(Data entries)
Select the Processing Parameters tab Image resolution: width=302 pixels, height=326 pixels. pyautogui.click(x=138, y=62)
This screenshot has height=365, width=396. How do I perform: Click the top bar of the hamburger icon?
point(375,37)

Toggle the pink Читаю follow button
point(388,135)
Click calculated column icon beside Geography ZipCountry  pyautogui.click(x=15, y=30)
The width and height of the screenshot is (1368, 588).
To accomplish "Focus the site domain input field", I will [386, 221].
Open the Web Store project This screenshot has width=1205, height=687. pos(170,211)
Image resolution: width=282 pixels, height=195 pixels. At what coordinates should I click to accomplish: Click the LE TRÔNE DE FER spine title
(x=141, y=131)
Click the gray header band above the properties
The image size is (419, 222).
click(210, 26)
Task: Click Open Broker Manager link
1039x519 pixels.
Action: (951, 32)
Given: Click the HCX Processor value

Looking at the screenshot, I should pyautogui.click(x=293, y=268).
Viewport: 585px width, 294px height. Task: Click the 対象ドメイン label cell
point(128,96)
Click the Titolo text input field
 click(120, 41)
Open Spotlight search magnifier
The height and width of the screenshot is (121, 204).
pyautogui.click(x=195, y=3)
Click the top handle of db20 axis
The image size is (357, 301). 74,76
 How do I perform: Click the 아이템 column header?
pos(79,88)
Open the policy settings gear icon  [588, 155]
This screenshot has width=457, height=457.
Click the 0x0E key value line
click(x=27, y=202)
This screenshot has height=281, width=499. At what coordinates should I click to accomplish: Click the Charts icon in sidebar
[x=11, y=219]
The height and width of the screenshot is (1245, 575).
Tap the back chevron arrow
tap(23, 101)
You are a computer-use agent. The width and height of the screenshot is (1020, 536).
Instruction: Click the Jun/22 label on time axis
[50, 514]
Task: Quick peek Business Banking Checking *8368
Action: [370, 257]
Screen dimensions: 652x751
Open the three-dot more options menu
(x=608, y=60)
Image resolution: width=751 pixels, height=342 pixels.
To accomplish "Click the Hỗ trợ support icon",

## Instructions to follow
Would you print exactly, and only, the lines of the data above from the line with "Click calculated column" through the line with "Screen dimensions: 652x751", inclusive?

## Reply to the task
Click calculated column icon beside Geography ZipCountry  pyautogui.click(x=15, y=30)
The width and height of the screenshot is (1368, 588).
To accomplish "Focus the site domain input field", I will [386, 221].
Open the Web Store project This screenshot has width=1205, height=687. pos(170,211)
Image resolution: width=282 pixels, height=195 pixels. At what coordinates should I click to accomplish: Click the LE TRÔNE DE FER spine title
(x=141, y=131)
Click the gray header band above the properties
The image size is (419, 222).
click(210, 26)
Task: Click Open Broker Manager link
1039x519 pixels.
Action: (951, 32)
Given: Click the HCX Processor value

Looking at the screenshot, I should pyautogui.click(x=293, y=268).
Viewport: 585px width, 294px height. Task: Click the 対象ドメイン label cell
point(128,96)
Click the Titolo text input field
 click(120, 41)
Open Spotlight search magnifier
The height and width of the screenshot is (121, 204).
pyautogui.click(x=195, y=3)
Click the top handle of db20 axis
The image size is (357, 301). 74,76
 How do I perform: Click the 아이템 column header?
pos(79,88)
Open the policy settings gear icon  [588, 155]
This screenshot has width=457, height=457.
Click the 0x0E key value line
click(x=27, y=202)
This screenshot has height=281, width=499. At what coordinates should I click to accomplish: Click the Charts icon in sidebar
[x=11, y=219]
The height and width of the screenshot is (1245, 575).
Tap the back chevron arrow
tap(23, 101)
You are a computer-use agent. The width and height of the screenshot is (1020, 536).
Instruction: Click the Jun/22 label on time axis
[50, 514]
Task: Quick peek Business Banking Checking *8368
Action: [370, 257]
Screen dimensions: 652x751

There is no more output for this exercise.